Berlin schweigt zu deutschem Einsatz
Neun US-Tote in Afghanistan

Fünf Monate nach Beginn des Anti-Terror- Krieges in Afghanistan haben die USA ihre bisher schwersten Verluste erlitten.

dpa WASHINGTON/BERLIN. Neun US-Soldaten seien bei den heftigen Kämpfen mit Taliban- und El-Kaida-Kämpfern im Osten Afghanistans getötet worden, sagte Verteidigungsminister Donald Rumsfeld am Montag in Washington. An der Offensive nehmen nach Angaben Rumsfelds auch deutsche Soldaten teil.

Die meisten US-Soldaten starben am Montag bei dem Abschuss eines amerikanischen Chinook-Hubschraubers und einem anschließenden Feuergefecht. Ein zweiter Hubschrauber wurde beschossen, konnte aber aus dem Kampfgebiet entkommen. Nach unbestätigten Berichten fiel bei dem Zwischenfall ein US-Soldat aus dem Helikopter und starb. Bereits am Samstag war ein amerikanischer Soldat im Gefecht getötet worden.

Rumsfeld bestätigte, dass die USA bei der Großoffensive von Deutschland, Dänemark, Frankreich, Norwegen, Australien und Kanada unterstützt werden. Er wollte sich jedoch nicht dazu äußern, in welcher Form diese Länder an der Operation teilnehmen. Diese Information sei Sache der betroffenen Länder, sagte Rumsfeld.

Bundesverteidigungsminister Rudolf Scharping (SPD) verweigerte am Montag unter Hinweis auf Geheimhaltungspflichten nähere Angaben zur Beteiligung deutscher Soldaten und teilte lediglich mit, sie leisteten "sanitätsdienstliche Unterstützung". Sein Sprecher Franz Borkenhagen verwies auf nötigen Schutz für Soldaten des Kommandos Spezialkräfte (KSK). Es sei "außerordentlich sinnvoll, derartige Operationen mit entsprechendem Schutzgrad zu versehen".

Der Vorsitzende des Verteidigungsausschusses im Bundestag, Helmut Wieczorek (SPD), hatte zuvor im Deutschlandfunk den Einsatz in Ost- Afghanistan als überraschend früh bezeichnet. "Mit einem Einsatz haben wir schon gerechnet. Allerdings kam er zeitlich für uns doch auch überraschend."

Auch das dänische Verteidigungsministerium verweigerte kategorisch jede Stellungnahme. Hingegen bestätigte die norwegische Verteidigungsministerin Kristin Krohn Devold, dass eigene Elitesoldaten beteiligt sind.
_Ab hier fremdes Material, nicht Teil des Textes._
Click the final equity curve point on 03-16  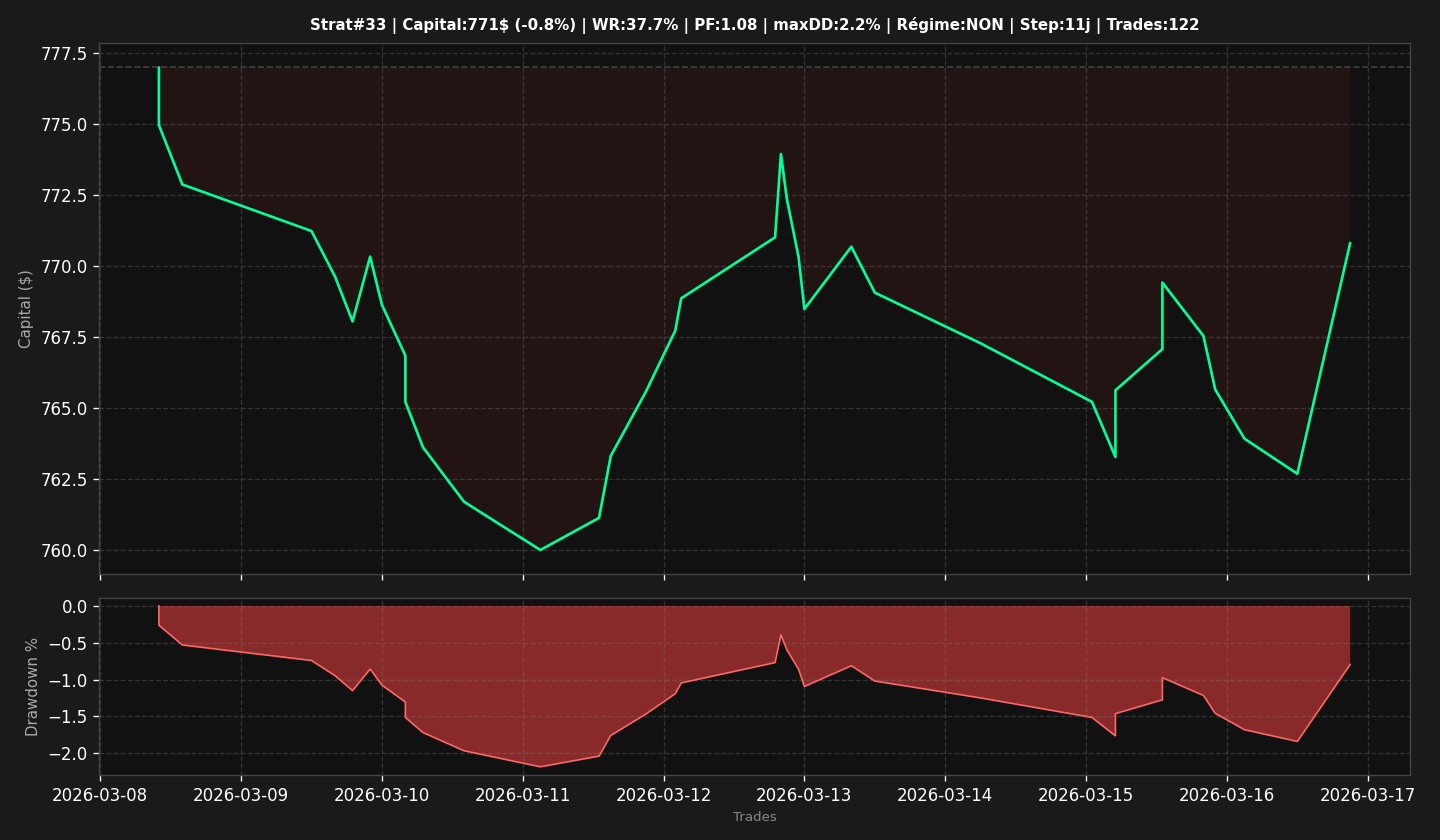tap(1349, 243)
Sie seien besonders wegen ihrer Fähigkeit zum Kampf in Winterterrain nach Afghanistan entsandt worden.

Der norwegische Stabssprecher Dag Aamoth sagte zur Offensive: "Die norwegischen Spezialeinheiten nehmen an andauernden Kampfhandlungen teil, bei denen Einheiten der Koalition versuchen, mehrere hundert Mann der El Kaida niederzukämpfen. Es handelt sich um eine koordinierte Operation von Luft- und Bodentruppen, die zähen Widerstand zu überwinden haben."

Rumsfeld sagte, die Taliban-Kämpfer in den Bergen nahe Gardes seien gut organisiert und gut bewaffnet. Ganz offensichtlich hätten sich dort auch Taliban- oder El-Kaida-Führer verschanzt. US- Generalstabschef Richard Myers sprach von mehreren hundert Taliban- und El-Kaida-Kämpfern. Sie würden seit Freitag heftig bombardiert. Die US- Luftwaffe habe insgesamt 350 Bomben abgeworfen. Franks wies zugleich Kritik afghanischer Verbündeter zurück, dass die US-Truppen nicht genügend vorbereitet und nicht stark genug gewesen seien.

Nach Informationen des Nachrichtensenders CNN wollen die USA Verstärkungen in das Kampfgebiet entsenden. Zugleich sei damit begonnen worden, die Truppen in der Region nahe der Stadt Gardes neu zu formieren, um der Luftwaffe mehr Raum zur Bombardierung feindlicher Stellungen zu geben. Währenddessen gehe aber die Bergung Verwundeter weiter.

Nach Angaben amerikanischer Medien stoßen die US-Truppen und ihre Verbündeten auf den erbittertsten Widerstand seit Beginn des Krieges im Oktober. Die Offensive richtet sich gegen Höhlenverstecke der Taliban und der Terrororganisation El Kaida von Osama bin Laden in der Provinz Paktia im Osten Afghanistans.